Subject: RE: Is IT growth slowing?
From: david -dot- locke -at- amd -dot- com
To: "TECHWR-L" <techwr-l -at- lists -dot- raycomm -dot- com>
Date: Mon, 30 Apr 2001 16:00:44 -0500

Elna Tymes said:

> There has been a recent spate of articles in business magazines about
> the failure of IT to live up to its promise of reducing workload while
> improving worker productivity.

This is an annual event. These articles come out at this time of year every
year. Productivity here is about the costs that show up in the accountant's
books. If you put aside the issue of the inability of accounting to actually
reflect the value of the business, which today lies more in it's
intellectual property and knowledge capital, you find that the costs of
systems has escalated over the last few years. The costs here are the soft
costs that are largely invisible. When you buy an application today, you can
expect to pay six times the cost of that application in terms of
post-purchase operating costs. Back a decade ago those costs were two times
the cost of acquisition. When we eliminate print and charge for support, we
are increasing those cost multiples.

>Following the lead of Microsoft, most software and hardware
>manufacturers have adopted the policy of continual upgrades to existing
>products as a means of assuring revenue growth.
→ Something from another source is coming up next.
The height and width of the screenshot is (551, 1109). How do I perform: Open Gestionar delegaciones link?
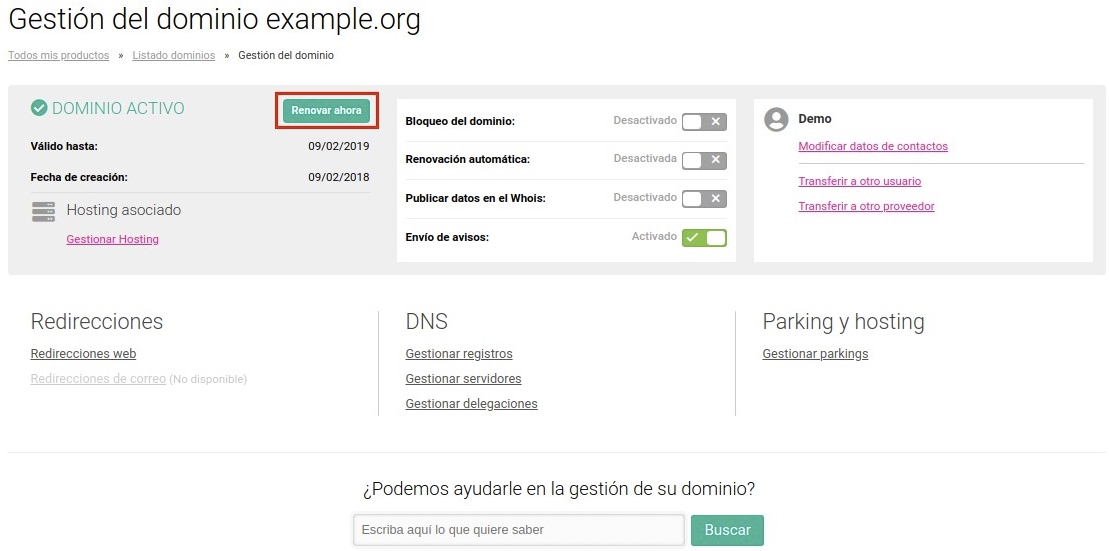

Purchasing software was always an annuity deal. That is not new. You pay for
the privilege of paying again next year.

As far as the downturn goes, the Internet and its related technologies is
following the telecom adoption model. The geeks adopted, the mass market did
not. The downturn was predictable according to the model. When the industry
picks up again, the mass market will be adopting the technology, an
experienced management pool will exist, and the ideas will be screen better
than they have been. The big boom is yet to come. The geeks represent a very
small market. If an application can be found that will drive adoption by the
mass market, there will be nowhere to go but up.

I don't support the idea that you have to transition your technology just
because there is a better replacement technology out there. I remember one
place that did not eliminate its Fortran III code until IBM no longer
supported it. Then, they only went to Fortran IV. Jumping to
object-orientation would have required a complete redesign of the
application. IT is a built on a layered structure of backwards compatible
elements. MS DOS for example sits on a BASIC executive. No wonder .... But,
there is little reason to rewrite existing systems when they work. Old
databases can be queried where they stand today. You might want to write the
new records in the new database, if they are actually used, but a lot of old
records are never used. And, as long as the hardware still reads those
records there is little reason to switch. I know that I skip RoboHelp
versions.

RH costs are usually out of whack with the benefit it provides. And, the
stuff is over marketed. They don't know customers from prospects. That
wastes money. The annuity concept is why customer loyalty is important and
why the contribution made by documentation is important.